Glencore has decided to quit platinum mining after finding it lacked the managerial edge to deal dealing in the precious metal.
The commodities giant's business model is based on the knowledge it gained with its involvement in all aspects of the mining industry extraction of metals and minerals from the earth to shipping, storage and trading.
Its platinum exposure came only from its 23.9 per cent stake in the South African Lonmin, which came to it as part of its 2013 takeover of Xstrata.
Ivan Glasenberg, the group's chief executive, said yesterday that as it did not trade platinum and had no special insight into the market, the company believed that it was better to leave to it to shareholders to decide as to how to manage the Lonmin shares.
Under the deal, shareholders would get Glencore's Lonmin shares in the first half of the year.

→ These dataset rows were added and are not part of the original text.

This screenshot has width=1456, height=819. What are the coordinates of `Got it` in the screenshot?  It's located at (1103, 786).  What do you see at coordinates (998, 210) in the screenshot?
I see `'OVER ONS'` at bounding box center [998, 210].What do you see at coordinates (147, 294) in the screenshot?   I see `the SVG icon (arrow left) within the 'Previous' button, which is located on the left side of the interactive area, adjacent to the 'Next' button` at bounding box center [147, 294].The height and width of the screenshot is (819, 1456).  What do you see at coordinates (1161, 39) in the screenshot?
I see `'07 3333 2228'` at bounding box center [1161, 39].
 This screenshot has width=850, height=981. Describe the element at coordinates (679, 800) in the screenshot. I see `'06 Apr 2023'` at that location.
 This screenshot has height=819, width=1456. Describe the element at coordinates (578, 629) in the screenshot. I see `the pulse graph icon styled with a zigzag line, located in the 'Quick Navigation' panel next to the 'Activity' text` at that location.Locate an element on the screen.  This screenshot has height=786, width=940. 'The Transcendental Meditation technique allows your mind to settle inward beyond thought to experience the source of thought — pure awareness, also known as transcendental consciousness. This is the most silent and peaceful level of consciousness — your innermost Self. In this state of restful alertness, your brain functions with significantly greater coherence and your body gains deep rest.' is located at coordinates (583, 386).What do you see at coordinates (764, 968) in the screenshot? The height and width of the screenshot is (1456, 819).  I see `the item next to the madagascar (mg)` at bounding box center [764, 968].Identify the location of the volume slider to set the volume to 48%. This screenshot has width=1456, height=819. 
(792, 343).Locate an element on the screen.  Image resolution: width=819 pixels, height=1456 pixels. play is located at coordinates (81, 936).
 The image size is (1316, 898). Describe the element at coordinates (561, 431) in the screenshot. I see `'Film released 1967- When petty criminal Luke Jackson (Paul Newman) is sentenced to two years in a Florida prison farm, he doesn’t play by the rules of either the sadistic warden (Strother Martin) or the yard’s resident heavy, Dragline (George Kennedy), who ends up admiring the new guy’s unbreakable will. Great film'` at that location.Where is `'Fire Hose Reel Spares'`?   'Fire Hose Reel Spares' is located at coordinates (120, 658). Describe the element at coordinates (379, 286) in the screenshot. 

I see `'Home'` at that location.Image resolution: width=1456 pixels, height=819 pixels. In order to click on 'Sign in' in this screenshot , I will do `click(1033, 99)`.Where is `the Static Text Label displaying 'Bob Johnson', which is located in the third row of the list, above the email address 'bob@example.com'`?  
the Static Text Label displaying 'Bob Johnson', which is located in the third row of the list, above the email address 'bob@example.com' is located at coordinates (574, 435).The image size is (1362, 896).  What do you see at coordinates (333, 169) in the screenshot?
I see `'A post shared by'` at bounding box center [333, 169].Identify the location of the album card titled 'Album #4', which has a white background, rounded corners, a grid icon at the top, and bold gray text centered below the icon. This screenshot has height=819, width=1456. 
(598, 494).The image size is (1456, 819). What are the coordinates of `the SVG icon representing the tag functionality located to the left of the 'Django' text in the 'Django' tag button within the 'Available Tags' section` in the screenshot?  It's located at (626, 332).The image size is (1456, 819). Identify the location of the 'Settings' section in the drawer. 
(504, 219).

Glasenberg and his fellow top team had to retain their stakes in Lonmin for now.
With their control of a fifth of Glencore, they controlled a fifth of the Lonmin holding, which protected the platinum group from some of the inevitable share price fall yesterday. The shares though still tumbled 5 per cent.
Financial Times reported that Glencore would be quitting the South African platinum producer if Glencore's shareholders approved a plan for dividing up the group's 24-per cent Lonmin stake among themslves, which each investor could decide to hold or sell.
According to the report, in addition to the general difficulties of low commodity prices, there were particular problems with platinum. It was difficult to mechanise the old and narrow mines where the thin platinum veins are found, which made cost cutting difficult and puts a premium on good labour relations.